Насколько пышно растет виноградная лоза, и виноград своим багрянцем закрывает крепостные стены и надульники пушек Эренбрайтштайна, настолько же самые сладкие радости жизни растут в самых опасных её челюстях.

Но действительно, разве в жизни из-за всеобщего языческого легкомыслия мы, бенефициарии проступков, не бываем столь глупы и увлечены, что считаем нашей самой сильной стороной восхищение, появившееся всего лишь вследствие капризного события – падения листьев, звука голоса или одного маленького бумажного квитка с некими нацарапанными острым пером маленькими знаками? Поэтому мы совершенно не беспокоимся, что эта шкатулка, куда мы поместили нашу самую священную и самую последнюю радость, и которую мы снабдили невероятно хитрым замком, может быть извлечена и осквернена прикосновением самого простого незнакомца, пока мы полагаем, что только мы одни держим её под единственным и избранным контролем?

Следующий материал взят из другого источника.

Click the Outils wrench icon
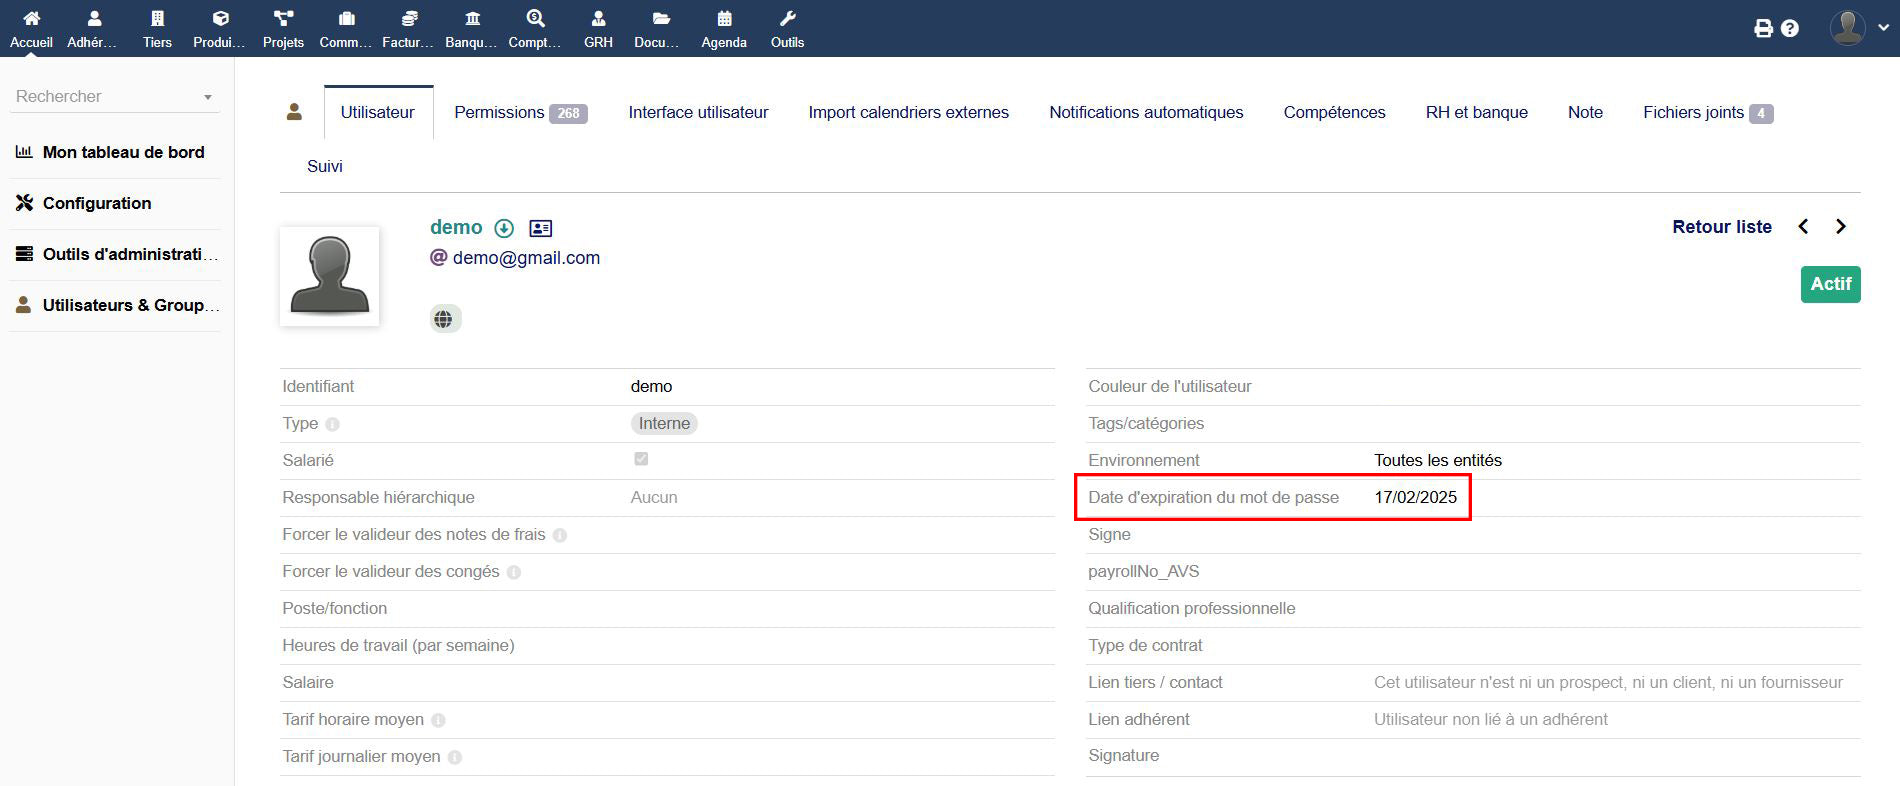Image resolution: width=1900 pixels, height=786 pixels. coord(787,19)
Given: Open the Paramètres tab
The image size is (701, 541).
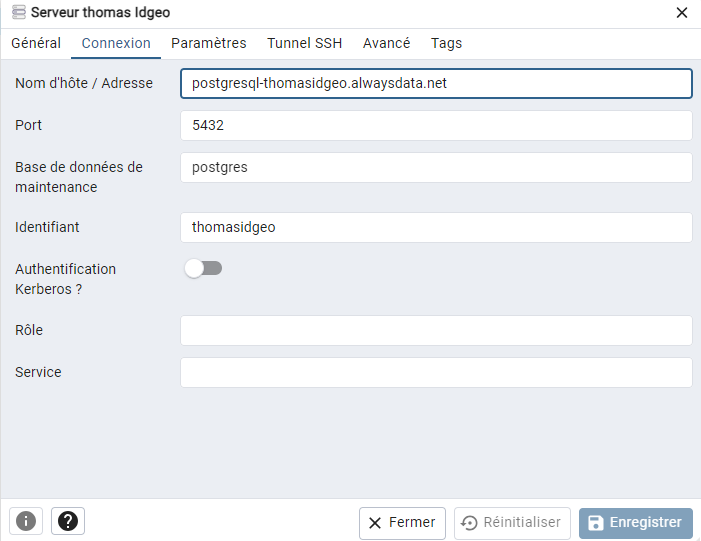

Пьер! Ты воплощение глупости; восстанови – нет, не так! для тебя святыня все еще стоит; она стоит, Пьер, твердо стоит; ничуть тобой не обеспокоенная, поддерживающая цветок? Такое письмо, как твое, можно довольно легко написать, Пьер; самозванцы известны в этом любопытном мире или же шустрый романист, Пьер, напишет тебе пятьдесят таких записок и тем самым выдавит фонтан слез из глаз своего читателя, как раз когда ты заметил, как странным образом его собственные мужественные глаза стали такими сухими; такими остекленевшими и такими сухими, Пьер – глупый Пьер!

О! не дразните сердце кинжалом. Человек, которому наносят удар, знает, что такое сталь; впустую говорить ему, что это – только щекочущее перо. Он не чувствует внутри глубокую рану? Что делает эта кровь на моем одеянии? и зачем эта острая боль в моей душе?